To investigate the molecular mechanisms of neurodegeneration caused by expanded CAG repeats in dentatorubral-pallidoluysian atrophy (DRPLA), an autosomal dominant neurodegenerative disorder caused by unstable expansion of a CAG trinucleotide repeat in the DRPLA gene on 12p13,31, we established an efficient expression system for truncated and full-length DRPLA proteins with normal or expanded polyglutamine stretches in neuronally differentiated PC12 cells and fibroblasts using an adenovirus expression system. Although aggregate body formation was observed both in neuronally differentiated PC12 cells and in fibroblasts expressing truncated DRPLA proteins with Q82, > 97% (n = 3) of neuronally differentiated PC12 cells showed intranuclear inclusions, while only 31 ± 21% (n = 3) of fibroblasts had intranuclear inclusions at 3 days after infection.
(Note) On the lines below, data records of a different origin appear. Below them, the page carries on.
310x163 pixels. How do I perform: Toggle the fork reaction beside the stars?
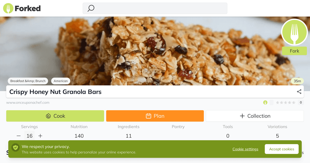[x=272, y=102]
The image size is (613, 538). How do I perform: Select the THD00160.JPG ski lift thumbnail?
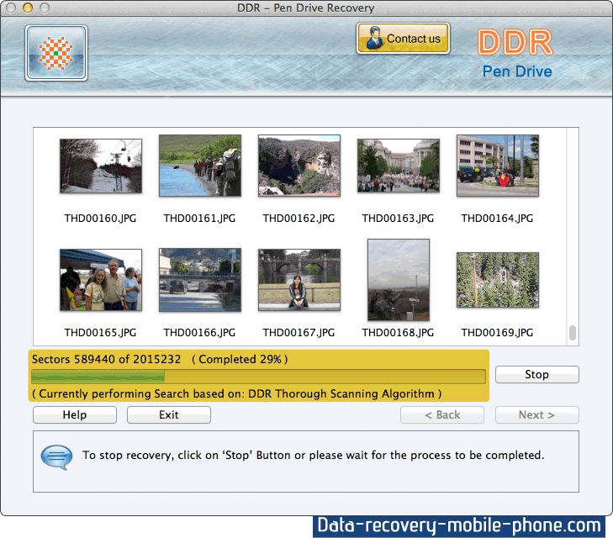click(101, 166)
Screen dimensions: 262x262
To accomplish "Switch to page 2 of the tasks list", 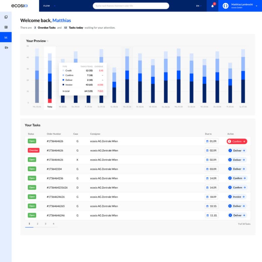I will click(37, 223).
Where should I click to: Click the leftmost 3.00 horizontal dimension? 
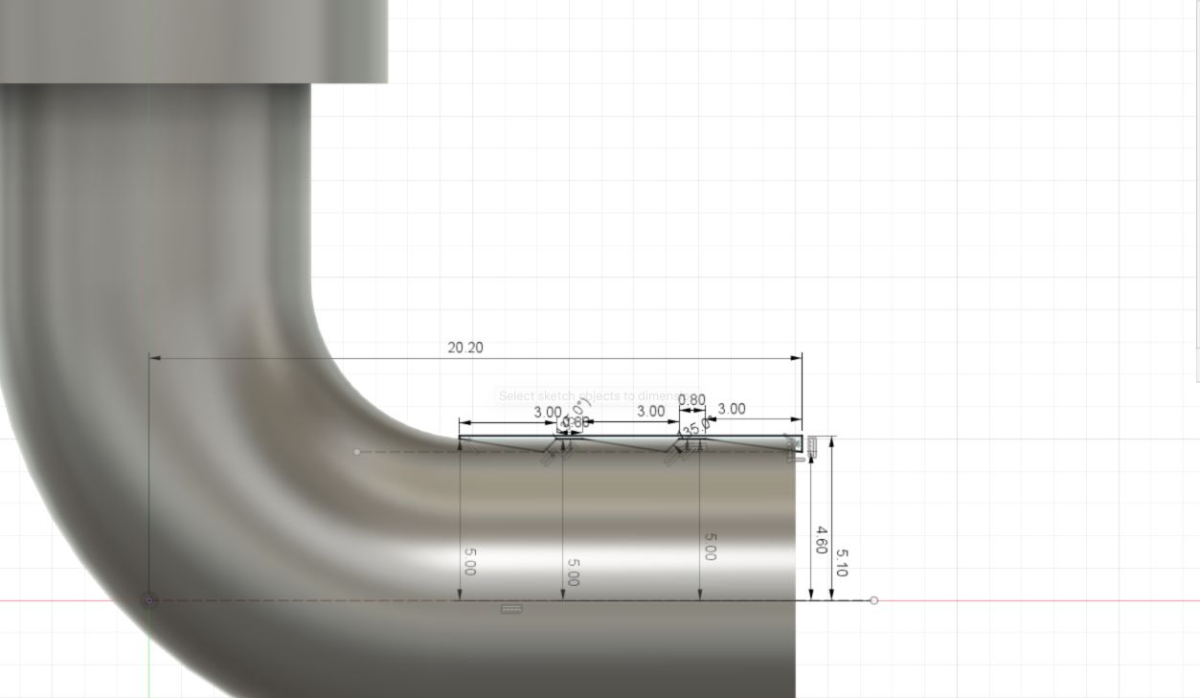coord(547,413)
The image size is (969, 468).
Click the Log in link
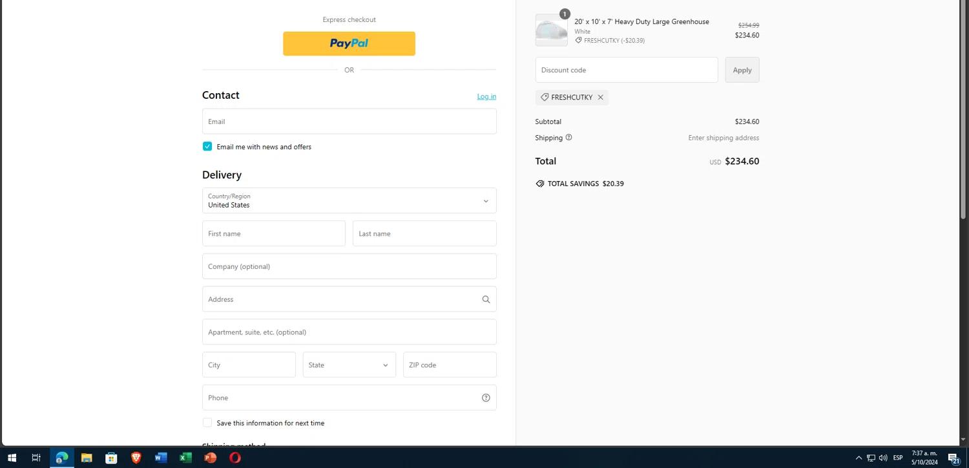click(x=486, y=96)
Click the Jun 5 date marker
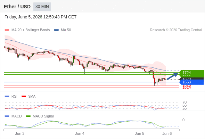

The percentage of apoptotic cells was significantly higher in neuronally differentiated PC12 cells expressing the truncated DRPLA protein with Q82 than in fibroblasts, suggesting the possibility that intranuclear aggregate bodies are formed preferentially in neuronally differentiated PC12 cells and that these cells are more vulnerable than fibroblasts to the toxic effects of expanded polyglutamine stretches in the DRPLA protein. When the full-length DRPLA protein with Q82 was expressed, aggregate bodies were found exclusively in the nuclei of the neuronally differentiated PC12 cells, while they were found in the cytoplasm of fibroblasts. Despite the presence of aggregate bodies, apoptosis was not induced by expression of the full-length DRPLA protein with Q82 in either neuronally differentiated PC12 cells or fibroblasts, suggesting that the presence of intranuclear aggregate bodies is in itself not necessarily toxic to cells.